Cette décision est le fruit d’une mobilisation politique de longue date. Dès mai 2020, Anne-Claire Boux, élue EELV du 18e et adjointe d’Anne Hidalgo en charge de la politique de la ville, plaide pour que la Mairie rachète le théâtre : « C’est une opportunité unique de préserver cet espace ouvert sur le quartier et d’éviter une énième opération immobilière ». En septembre 2011, les Verts avaient déjà fait voter un vœu au conseil de Paris pour la sauvegarde du théâtre. La proposition de rachat est alors validée par Ian Brossat, adjoint au Logement, Christophe Girard, adjoint à la Culture et Éric Lejoindre, maire du 18e.
Le projet est ensuite porté par Carine Rolland, qui remplace Christophe Girard à la Culture en juillet 2020. Élue du 18e, elle connaît bien le LMP mais reste prudente : « Plusieurs scénarios sont possibles et nous verrons plus tard s’il faut lancer un appel à projets. L’urgence était de sécuriser le théâtre. Le travail de l’équipe en place, qui a pris le lieu à bras-le-corps dans des conditions difficiles depuis longtemps, qui l’a rouvert sur le quartier et au-delà, mérite d’être souligné. » De son côté, Julien Favart exprime sa satisfaction d’avoir sauvé un lieu chargé d’histoire : « Même si nous devons partir, le lieu vivra sans nous. »
Un théâtre en résistance
Mais cette victoire est de courte durée.
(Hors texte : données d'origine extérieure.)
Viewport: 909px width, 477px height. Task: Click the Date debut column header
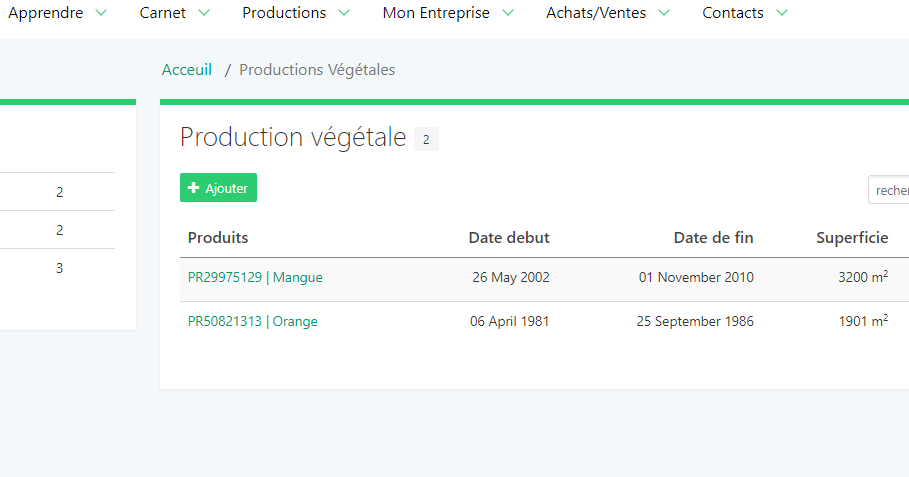[509, 238]
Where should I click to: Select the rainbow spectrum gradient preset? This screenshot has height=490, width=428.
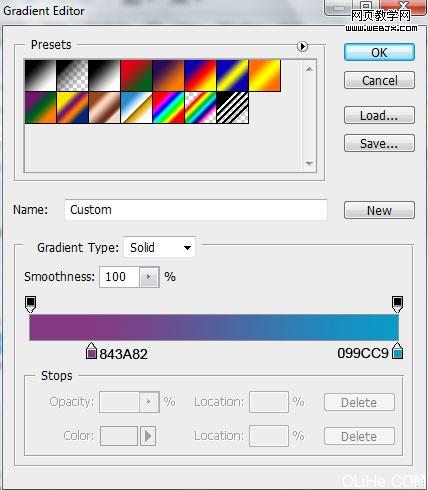[168, 108]
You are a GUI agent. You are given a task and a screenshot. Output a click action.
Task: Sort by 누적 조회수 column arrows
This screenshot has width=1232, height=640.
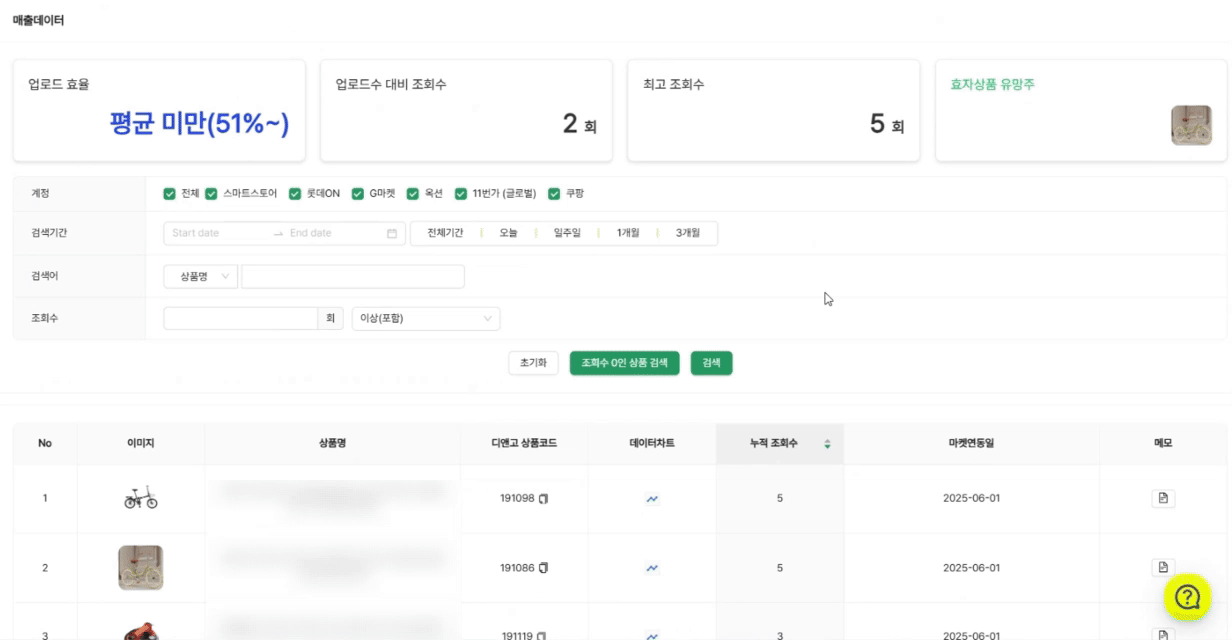pos(827,444)

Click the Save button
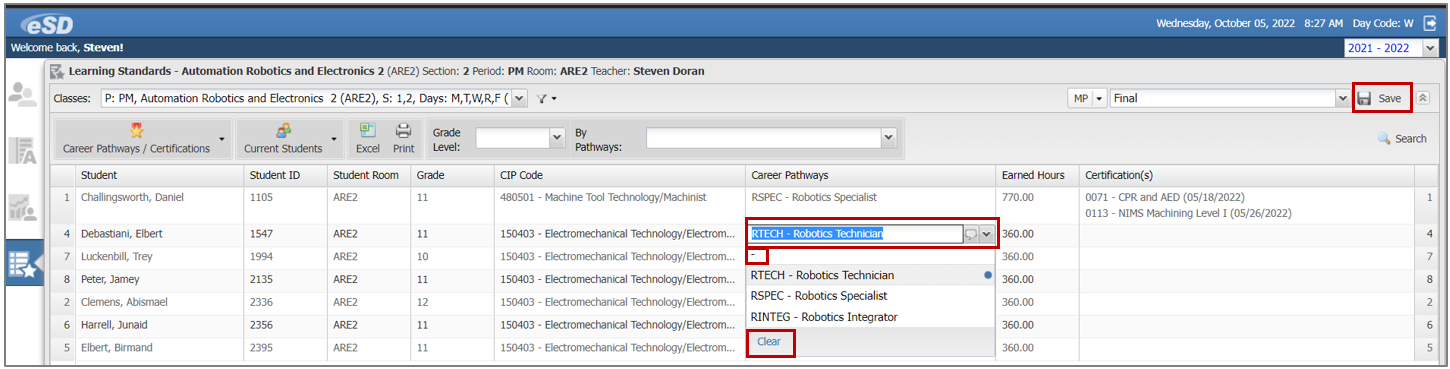(1382, 98)
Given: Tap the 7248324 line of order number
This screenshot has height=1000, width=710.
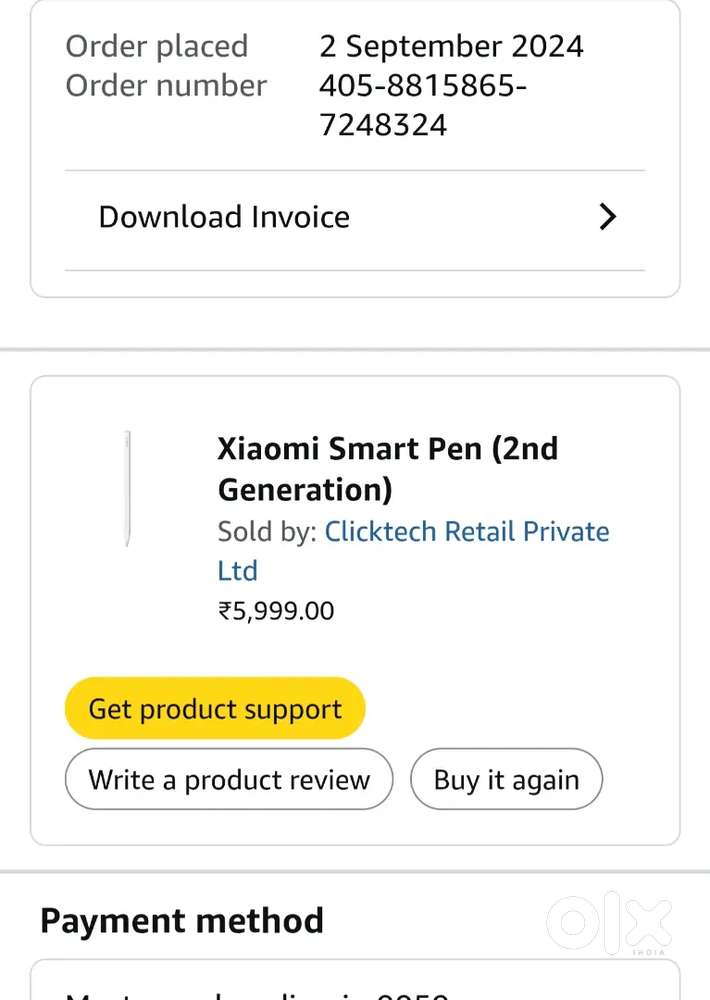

En octobre 2022, Habitat social français (HSF) qui détient désormais le bail pour le compte de la Ville, souhaite lancer un appel d’offres pour désigner un nouveau gestionnaire. Officiellement, par obligation juridique et souci de transparence. Mais Julien Favart dénonce une manœuvre politique : « Tous les juristes que nous avons consultés confirment qu’il n’y a aucune obligation. » Il voit dans cette décision une tentative d’écarter Graines de soleil : « Ceux qui nous défendaient hier nous attaquent aujourd’hui. Veulent-ils placer des proches à notre place ? ». Quelques semaines plus tard, HSF demande l’expulsion de Graines de soleil. La Mairie se contente d’une déclaration laconique : « La Ville tente de jouer les conciliateurs entre HSF et Graines de soleil. » Julien Favart dément cette version : « Ils détiennent majoritairement HSF, ce sont eux qui décident de notre sort. Pourquoi ne pas attendre la fin de notre bail ? ». Des initiatives se mettent en place pour mobiliser l’opinion publique et les élus. Pour le LMP, le combat continue.
Bien plus qu’un théâtre de quartier, il a accueilli de nombreux artistes, comme Joël Pommerat, Valère Novarina, Abd al Malik, Alain Mabanckou ou encore Les Têtes Raides. Symbole de la résistance culturelle, son histoire mouvementée prouve combien il est essentiel de protéger ces espaces de création, qui donnent vie aux quartiers et permettent à de jeunes artistes de s’exprimer.
Le LMP lutte pour rester ce lieu d’apprentissage, de découverte et de rencontre, où la culture résiste et inspire.